■ PROBLEM TO WORK ON
Write out the lines below exactly, from the very first one through the line containing "Action: click(539, 1010)", including both ends.

— START OF THE RECORDS —

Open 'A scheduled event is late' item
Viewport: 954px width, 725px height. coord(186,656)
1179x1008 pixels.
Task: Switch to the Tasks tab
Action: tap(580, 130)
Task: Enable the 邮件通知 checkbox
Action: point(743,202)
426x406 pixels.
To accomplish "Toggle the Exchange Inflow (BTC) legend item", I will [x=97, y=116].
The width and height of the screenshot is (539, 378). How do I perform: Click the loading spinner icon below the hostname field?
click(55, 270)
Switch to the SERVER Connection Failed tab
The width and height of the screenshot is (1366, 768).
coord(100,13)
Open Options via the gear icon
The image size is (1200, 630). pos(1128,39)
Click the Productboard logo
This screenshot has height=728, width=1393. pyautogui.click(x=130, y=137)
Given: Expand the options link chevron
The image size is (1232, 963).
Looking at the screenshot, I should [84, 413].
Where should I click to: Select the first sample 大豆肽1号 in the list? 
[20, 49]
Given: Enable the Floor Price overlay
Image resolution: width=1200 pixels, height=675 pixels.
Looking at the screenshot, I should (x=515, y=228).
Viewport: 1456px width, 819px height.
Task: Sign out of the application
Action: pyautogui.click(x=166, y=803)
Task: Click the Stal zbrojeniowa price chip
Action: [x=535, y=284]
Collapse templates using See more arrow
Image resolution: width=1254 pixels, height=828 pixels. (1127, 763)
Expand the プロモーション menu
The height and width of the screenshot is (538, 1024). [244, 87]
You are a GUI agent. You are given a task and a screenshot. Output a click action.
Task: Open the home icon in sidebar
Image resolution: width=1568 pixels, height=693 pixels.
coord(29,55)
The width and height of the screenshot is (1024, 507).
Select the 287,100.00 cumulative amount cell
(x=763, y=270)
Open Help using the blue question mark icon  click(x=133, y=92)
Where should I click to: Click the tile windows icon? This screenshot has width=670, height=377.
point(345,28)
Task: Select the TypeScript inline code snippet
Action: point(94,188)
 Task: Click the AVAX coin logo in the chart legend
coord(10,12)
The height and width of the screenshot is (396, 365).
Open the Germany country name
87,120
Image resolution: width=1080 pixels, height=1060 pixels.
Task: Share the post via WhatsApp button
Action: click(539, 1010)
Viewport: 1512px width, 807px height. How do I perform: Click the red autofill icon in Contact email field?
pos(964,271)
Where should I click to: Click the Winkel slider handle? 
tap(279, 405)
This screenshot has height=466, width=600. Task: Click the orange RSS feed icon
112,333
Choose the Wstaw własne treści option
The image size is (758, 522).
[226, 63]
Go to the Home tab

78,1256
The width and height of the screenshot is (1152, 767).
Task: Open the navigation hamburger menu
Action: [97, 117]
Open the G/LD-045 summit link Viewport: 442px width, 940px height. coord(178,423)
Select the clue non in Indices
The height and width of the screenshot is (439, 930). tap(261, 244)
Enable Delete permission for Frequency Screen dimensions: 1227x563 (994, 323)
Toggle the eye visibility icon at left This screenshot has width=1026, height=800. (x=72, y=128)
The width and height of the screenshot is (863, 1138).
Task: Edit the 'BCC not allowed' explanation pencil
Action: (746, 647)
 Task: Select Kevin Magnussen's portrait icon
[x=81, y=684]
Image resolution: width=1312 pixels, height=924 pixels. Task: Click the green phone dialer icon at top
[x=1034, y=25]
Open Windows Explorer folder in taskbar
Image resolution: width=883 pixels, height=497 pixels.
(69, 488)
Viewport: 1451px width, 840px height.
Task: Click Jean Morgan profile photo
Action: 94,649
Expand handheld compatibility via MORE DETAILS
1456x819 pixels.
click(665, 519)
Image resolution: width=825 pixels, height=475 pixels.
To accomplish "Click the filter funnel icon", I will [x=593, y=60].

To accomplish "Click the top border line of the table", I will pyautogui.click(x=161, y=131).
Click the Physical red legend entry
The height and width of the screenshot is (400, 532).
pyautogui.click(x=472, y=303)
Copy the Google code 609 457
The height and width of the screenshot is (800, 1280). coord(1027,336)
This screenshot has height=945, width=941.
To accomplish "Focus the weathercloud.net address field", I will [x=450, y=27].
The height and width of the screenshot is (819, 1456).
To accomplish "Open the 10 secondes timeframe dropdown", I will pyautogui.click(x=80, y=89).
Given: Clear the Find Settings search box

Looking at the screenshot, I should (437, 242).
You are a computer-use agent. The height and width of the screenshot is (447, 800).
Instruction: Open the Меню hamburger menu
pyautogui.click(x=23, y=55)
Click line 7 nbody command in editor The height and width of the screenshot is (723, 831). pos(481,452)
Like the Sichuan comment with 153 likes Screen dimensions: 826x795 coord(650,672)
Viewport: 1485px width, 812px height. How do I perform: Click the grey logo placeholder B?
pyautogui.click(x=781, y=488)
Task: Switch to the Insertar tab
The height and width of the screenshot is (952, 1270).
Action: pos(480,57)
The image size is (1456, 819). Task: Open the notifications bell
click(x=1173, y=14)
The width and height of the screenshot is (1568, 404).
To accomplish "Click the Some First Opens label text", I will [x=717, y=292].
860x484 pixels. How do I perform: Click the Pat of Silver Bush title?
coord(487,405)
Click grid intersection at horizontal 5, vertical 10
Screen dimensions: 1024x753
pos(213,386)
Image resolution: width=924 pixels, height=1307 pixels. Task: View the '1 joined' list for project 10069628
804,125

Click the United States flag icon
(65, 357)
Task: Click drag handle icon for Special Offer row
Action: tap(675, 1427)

— END OF THE RECORDS —

■ TASK OUTPUT
Open 'A scheduled event is late' item
Viewport: 954px width, 725px height. coord(186,656)
1179x1008 pixels.
Task: Switch to the Tasks tab
Action: tap(580, 130)
Task: Enable the 邮件通知 checkbox
Action: point(743,202)
426x406 pixels.
To accomplish "Toggle the Exchange Inflow (BTC) legend item", I will [x=97, y=116].
The width and height of the screenshot is (539, 378). How do I perform: Click the loading spinner icon below the hostname field?
click(55, 270)
Switch to the SERVER Connection Failed tab
The width and height of the screenshot is (1366, 768).
coord(100,13)
Open Options via the gear icon
The image size is (1200, 630). pos(1128,39)
Click the Productboard logo
This screenshot has height=728, width=1393. pyautogui.click(x=130, y=137)
Given: Expand the options link chevron
The image size is (1232, 963).
Looking at the screenshot, I should [84, 413].
Where should I click to: Select the first sample 大豆肽1号 in the list? 
[20, 49]
Given: Enable the Floor Price overlay
Image resolution: width=1200 pixels, height=675 pixels.
Looking at the screenshot, I should (x=515, y=228).
Viewport: 1456px width, 819px height.
Task: Sign out of the application
Action: pyautogui.click(x=166, y=803)
Task: Click the Stal zbrojeniowa price chip
Action: [x=535, y=284]
Collapse templates using See more arrow
Image resolution: width=1254 pixels, height=828 pixels. (1127, 763)
Expand the プロモーション menu
The height and width of the screenshot is (538, 1024). [244, 87]
You are a GUI agent. You are given a task and a screenshot. Output a click action.
Task: Open the home icon in sidebar
Image resolution: width=1568 pixels, height=693 pixels.
coord(29,55)
The width and height of the screenshot is (1024, 507).
Select the 287,100.00 cumulative amount cell
(x=763, y=270)
Open Help using the blue question mark icon  click(x=133, y=92)
Where should I click to: Click the tile windows icon? This screenshot has width=670, height=377.
point(345,28)
Task: Select the TypeScript inline code snippet
Action: point(94,188)
 Task: Click the AVAX coin logo in the chart legend
coord(10,12)
The height and width of the screenshot is (396, 365).
Open the Germany country name
87,120
Image resolution: width=1080 pixels, height=1060 pixels.
Task: Share the post via WhatsApp button
Action: click(539, 1010)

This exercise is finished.